[[ EXERCISE INPUTS open ]]

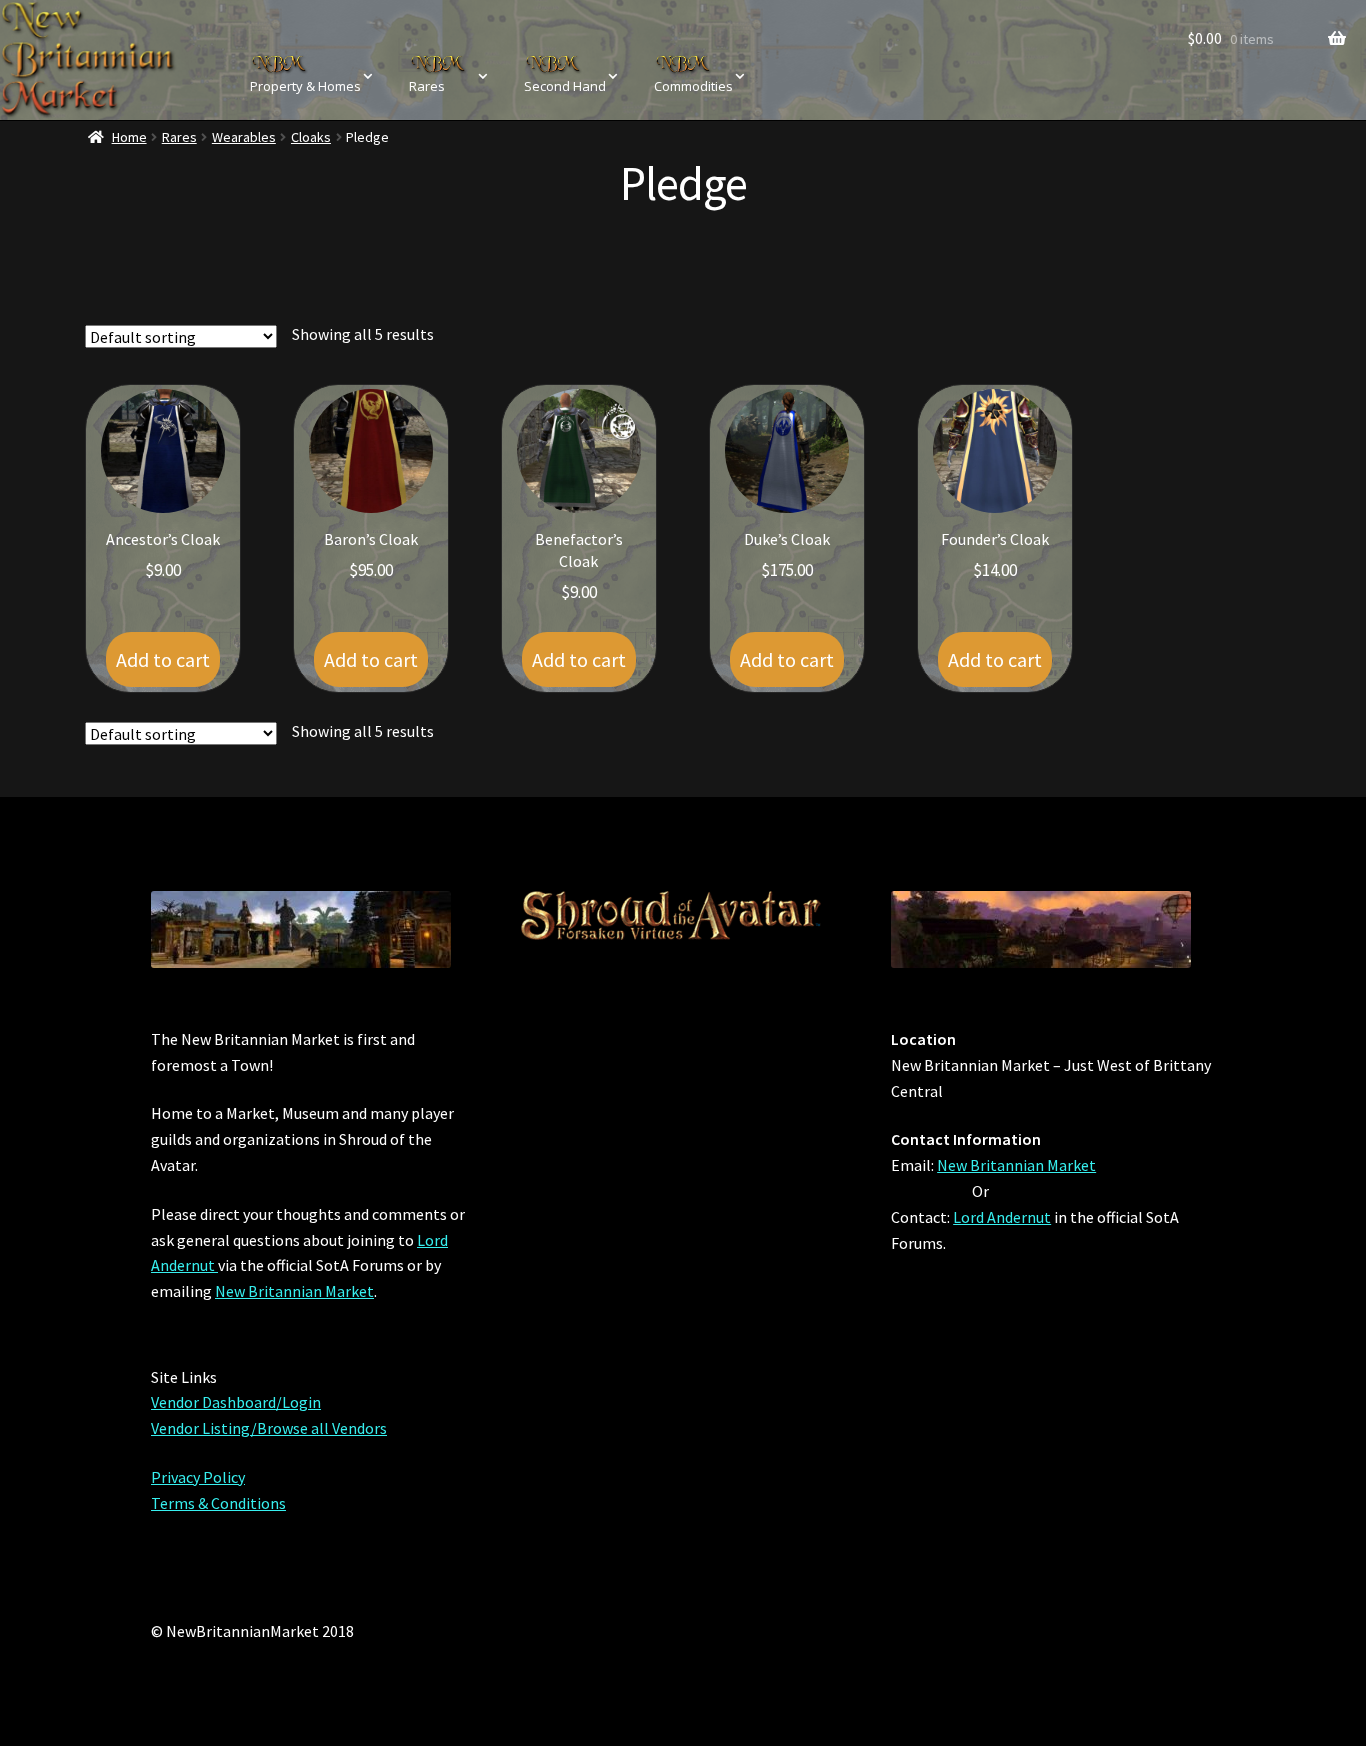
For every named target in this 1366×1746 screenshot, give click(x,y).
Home (129, 137)
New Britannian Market (294, 1291)
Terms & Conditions (218, 1503)
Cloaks (311, 137)
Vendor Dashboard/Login (236, 1402)
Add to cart (163, 659)
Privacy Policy (198, 1477)
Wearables (244, 137)
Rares (179, 137)
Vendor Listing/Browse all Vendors (269, 1428)
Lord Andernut (1002, 1217)
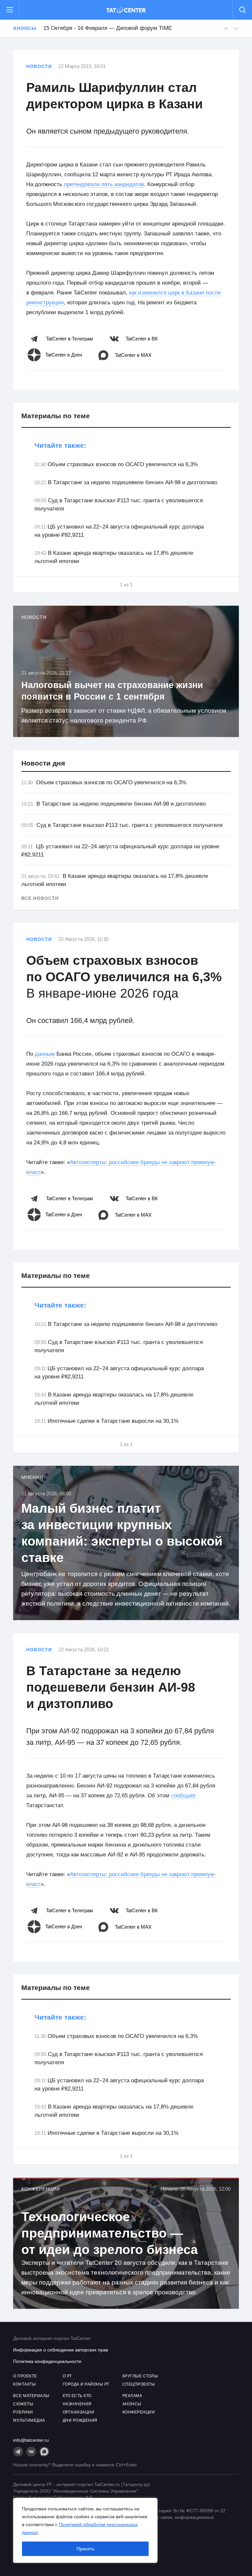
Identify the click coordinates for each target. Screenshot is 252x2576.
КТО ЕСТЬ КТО (77, 2395)
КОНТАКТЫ (24, 2384)
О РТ (67, 2376)
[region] (85, 2530)
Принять (85, 2548)
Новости (39, 66)
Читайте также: (60, 445)
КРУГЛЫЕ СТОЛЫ (140, 2376)
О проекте (25, 2376)
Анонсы (24, 28)
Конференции (40, 2189)
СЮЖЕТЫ (23, 2404)
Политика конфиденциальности (47, 2361)
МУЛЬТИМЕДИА (29, 2420)
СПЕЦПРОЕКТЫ (138, 2384)
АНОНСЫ (131, 2404)
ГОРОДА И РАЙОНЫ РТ (86, 2384)
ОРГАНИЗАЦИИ (78, 2412)
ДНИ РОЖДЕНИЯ (80, 2420)
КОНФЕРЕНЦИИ (138, 2412)
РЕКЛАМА (132, 2395)
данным (45, 1054)
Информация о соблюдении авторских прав (60, 2349)
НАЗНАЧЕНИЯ (77, 2404)
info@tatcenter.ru (31, 2440)
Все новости (40, 898)
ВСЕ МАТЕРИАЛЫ (31, 2395)
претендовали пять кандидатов (104, 184)
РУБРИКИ (23, 2412)
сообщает (183, 1795)
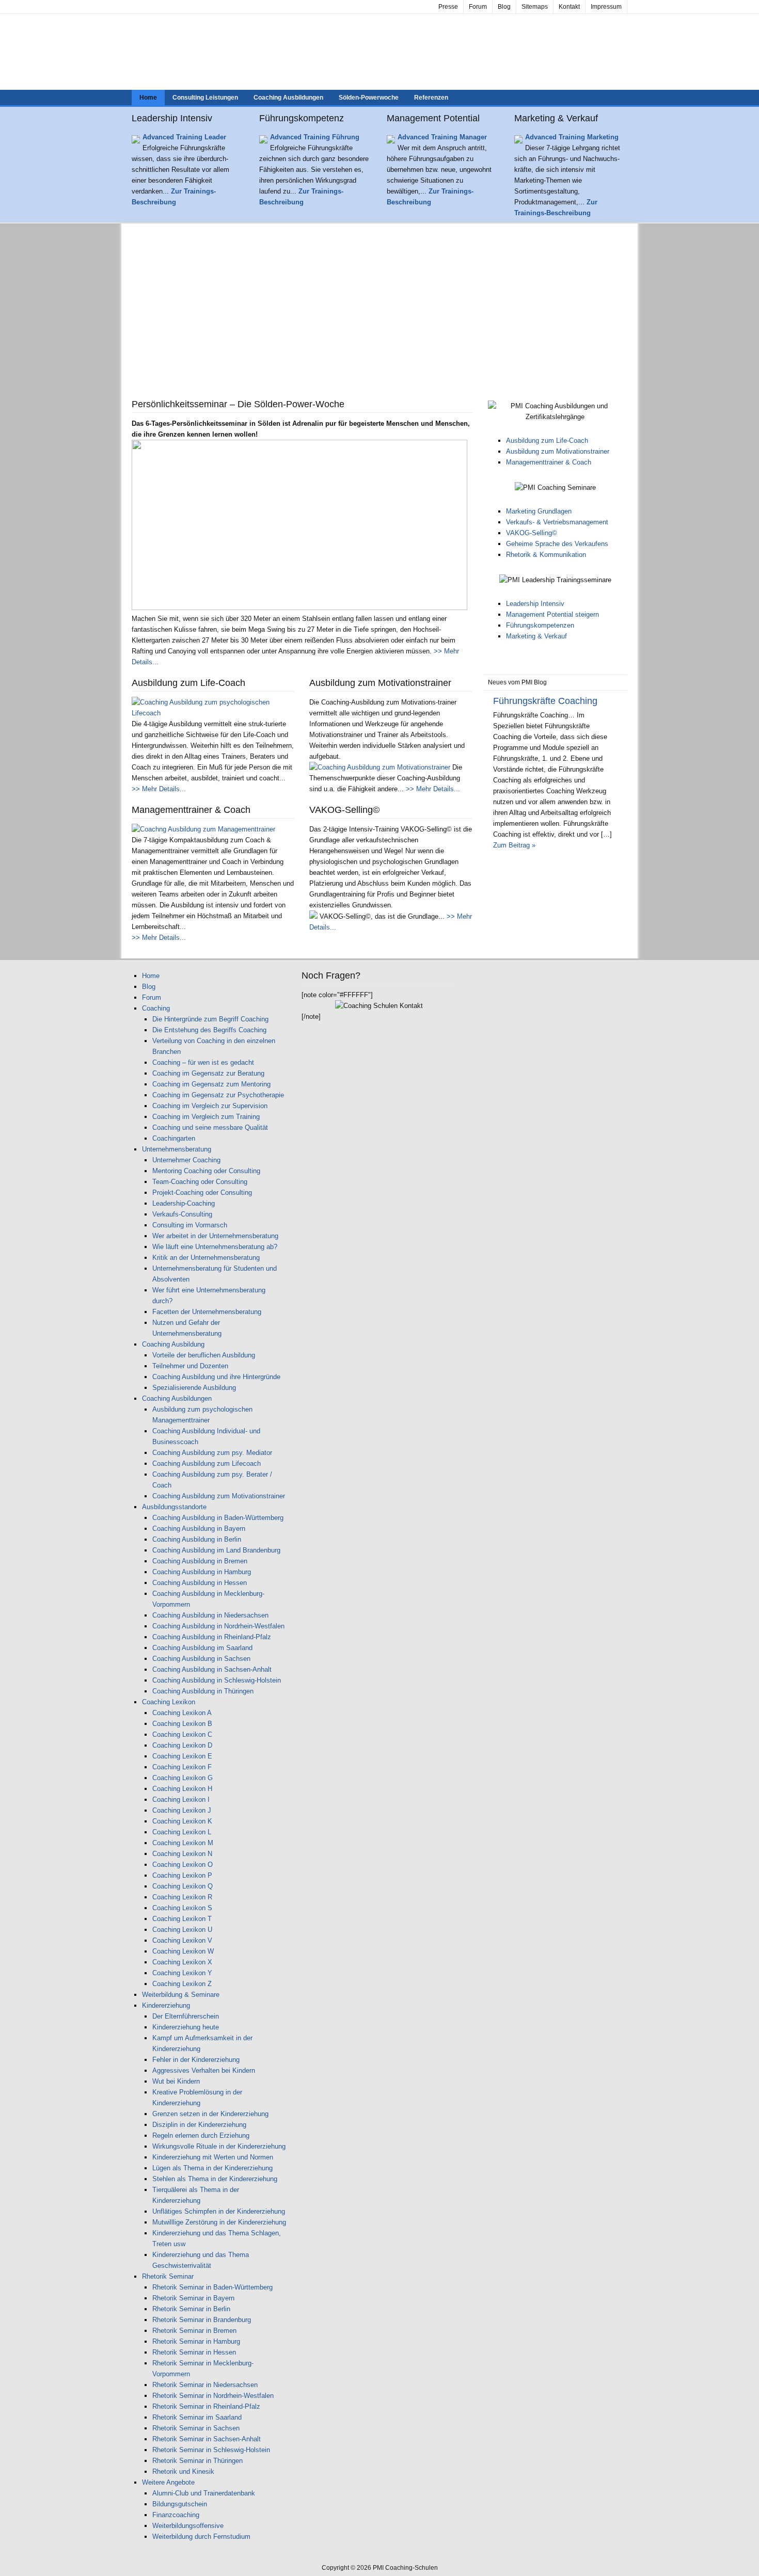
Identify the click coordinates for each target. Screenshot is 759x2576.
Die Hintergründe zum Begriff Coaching (210, 1019)
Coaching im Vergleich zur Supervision (209, 1106)
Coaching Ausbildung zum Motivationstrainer (218, 1496)
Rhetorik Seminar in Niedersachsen (205, 2385)
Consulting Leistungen (205, 97)
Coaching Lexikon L (181, 1832)
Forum (478, 6)
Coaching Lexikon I (181, 1799)
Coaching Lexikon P (182, 1875)
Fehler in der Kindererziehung (196, 2059)
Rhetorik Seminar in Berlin (191, 2309)
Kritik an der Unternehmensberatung (206, 1257)
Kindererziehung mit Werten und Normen (212, 2157)
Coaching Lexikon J (181, 1810)
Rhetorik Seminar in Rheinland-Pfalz (206, 2406)
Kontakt (569, 6)
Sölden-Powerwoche (369, 97)
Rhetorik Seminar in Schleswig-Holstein (211, 2450)
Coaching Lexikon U (182, 1929)
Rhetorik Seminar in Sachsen (196, 2428)
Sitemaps (534, 6)
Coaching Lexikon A (182, 1713)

[[ EXERCISE INPUTS closed ]]

PROBLEM DESCRIPTION — Lines that contain "each" should be pulled from the entries above and reported.

RESULT OF THIS TASK —
Identify the click coordinates for each target. Screenshot is 252x2576.
Identify the click coordinates for each target. Screenshot is 759x2576.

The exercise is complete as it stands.